これも余談だが、本作の音楽にはロンドンでのミュージック・プロデューサーとしてハンス・ジマーが、東京ではのちに『ヘルタースケルター』『のぼうの城』などを手がける作曲家・上野耕路が編曲で参加している。
その後坂本氏とジマーが再びコラボする機会はなかったものの、ジマーが音楽を担当した『ブラック・レイン』の一場面(クラブでのシーン)で坂本氏の楽曲「Laserman」を使用。本曲は「和の音楽」というより世界から見た「ザ・ジャパン」というようなシンセサウンドに仕上がっており、同作サウンドトラックにも収録されている。
地を這い匂い立つようなサカモトサウンド
オスカーを獲得した坂本氏は「世界のサカモト」と称され、その後も『スネーク・アイズ』『ファム・ファタール』(いずれもブライアン・デ・パルマ監督)などの音楽を担当したほか、『バベル』(アレハンドロ・ゴンサレス・イニャリトゥ監督)、『アフター・ヤン』(コゴナダ監督)といった海外作品に楽曲を提供。
中でもイニャリトゥ監督から指名を受け、アルヴァ・ノト(カールステン・ニコライ)と共作した『レヴェナント:蘇えりし者』における音楽の存在感は飛び抜けて大きい。本作は西部開拓時代のアメリカを舞台に、実在した探検家ヒュー・グラスの過酷なサバイバルを描いた作品。自然光のみで撮影された映像美や、主人公グラスを演じたレオナルド・ディカプリオに悲願のオスカー像をもたらしたことでも知られている。
本作における音楽は、たとえば『戦メリ』や『ラストエンペラー』のような明瞭なメロディを徹底的に排除しているのが特徴。そのため感情にダイレクトに飛び込んでくるのではなく、あくまで効果音的に映像を補完し、そして寄り添い続ける。
メロディを排したとはいえ各楽曲は地を這うように重々しく、さらながらスクリーンからグラスが苦汁を飲み続けた泥臭さが漂ってくるような印象が強い。そういった意味では、たとえ映像を見ていなくても音楽を聴くだけでその情景が「見えてくる」のだ。

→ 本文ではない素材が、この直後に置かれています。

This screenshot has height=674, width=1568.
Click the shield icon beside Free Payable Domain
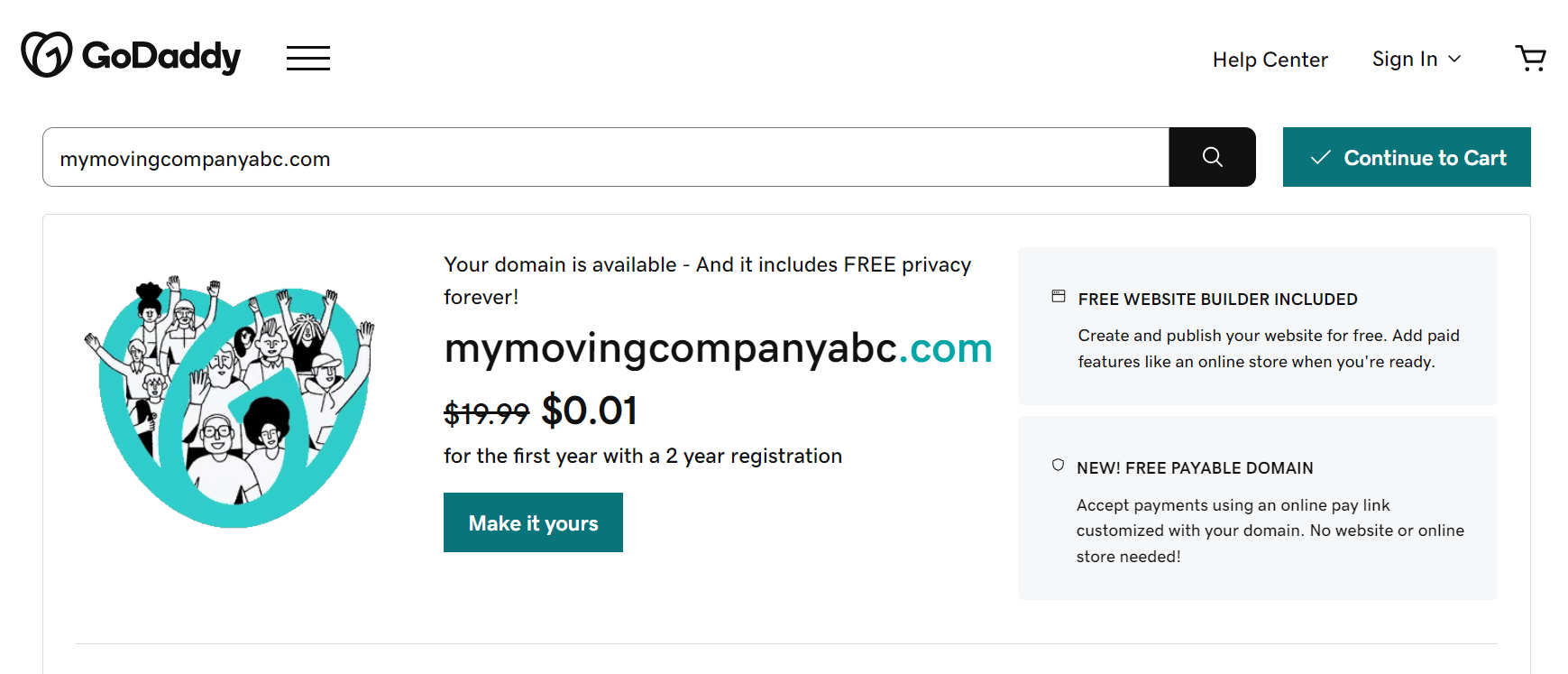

ちなみに本作の音楽には、のちに『ジョーカー』でアカデミー賞作曲賞を獲得したヒドゥル・グドナドッティルがチェロ奏者としてクレジットされている。早逝した作曲家ヨハン・ヨハンソンの愛弟子である彼女は、坂本氏の音楽からも影響を受けていることを公言。
2022年11月にリリースされたアルバム「A TRIBUTE TO Ryuichi Sakamoto - To the Moon and Back」に参加していることからも、坂本氏に対するリスペクトがうかがえる。
実現した『戦メリ』大島渚監督との再タッグ
坂本氏が担当した邦画作品も多く、大島渚監督作の『御法度』や三池崇史監督の『一命』などが有名なところ。また村上春樹の短編小説を映画化した『トニー滝谷』(市川準監督)やアニメ映画『さよなら、ティラノ』(静野孔文監督)を担当するなど、作品の大小に関わらずジャンルは多岐にわたった。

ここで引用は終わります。